Punctuation, for many — many — writers, represents a reprehensible beast, a monster with which grade school teachers tortured us, an entity of pure enmity — a featureless creature of ambiguous utility. Why do we need to learn this — asked we — Can't people still understand it without that comma?
If this is you, then behold: the em dash — the great weapon of Emily Dickinson's (right) affection, the very needle-tool of James Joyce's yarn spool!

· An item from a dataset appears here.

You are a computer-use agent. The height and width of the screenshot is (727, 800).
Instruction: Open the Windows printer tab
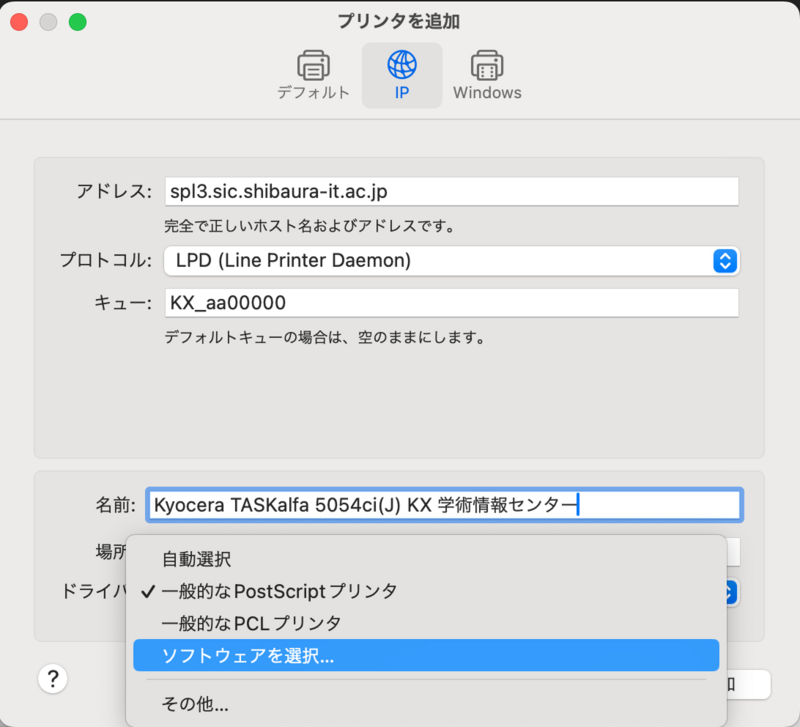[x=487, y=75]
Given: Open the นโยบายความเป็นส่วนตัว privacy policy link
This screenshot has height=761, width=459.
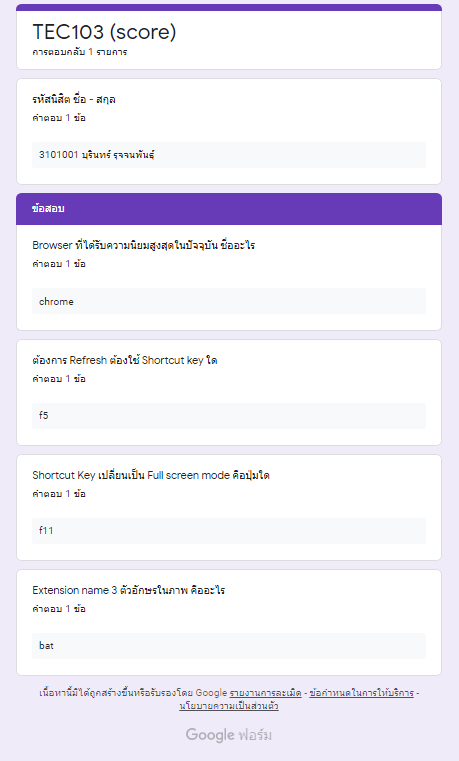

Em dashes — which are the width of the letter 'm' and not found on your keyboard — "are used to set off or emphasize the content enclosed within dashes or the content that follows a dash," according to Purdue's excellent OWL site. In this definition, note carefully the uncertain term "to set off." This definition rightly implies that the dash — our mysterious friend — is capable of many things:
A dash can redefine something, such as Will Smith — the greatest hip-hop actor alive — or even Mark Wahlberg — the most handsome hip-hop actor.
Create Interjectory Clauses
It can add an emphasis at the end of a sentence — much like this! It can interrupt — like right now — a sentence. Hell — it can even start a sentence.
Replace a Colon
A dash can also begin lists — grocery lists, to-do lists, and even "people to avenge" lists
Replace a Semi-Colon
A dash can also join together two similar sentences — it can bridge a gap like a semicolon!
Interrupt a Thought or Sentence
A dash can help me change my mind: Shahrukh Khan is the sexiest — er, I mean funniest — actor in Bollywood Cinema.
Experimental writers of the Modernist Period — such as James Joyce — often felt compelled to stretch the bounds of the reader's ability to discern thought from dialogue. Joyce toyed with readers by starting paragraphs with an em dash to indicate some dialogue was about to follow, but didn't always tell the reader where the dialogue ended. For instance:
—It's a stinking mean thing, that's what it is, said Fleming in the corridor as the classes were passing out in file to the refectory, to pandy a fellow for what is not his fault. (A Portrait of the Artist as a Young Man, by James Joyce)
Note how he blends his dialogue with narrative. Of course, I'm not encouraging anyone to write like James Joyce, but I do think it is fun to stretch the bounds of a reader's ability to understand the written word.
In summary: When in doubt, use a dash!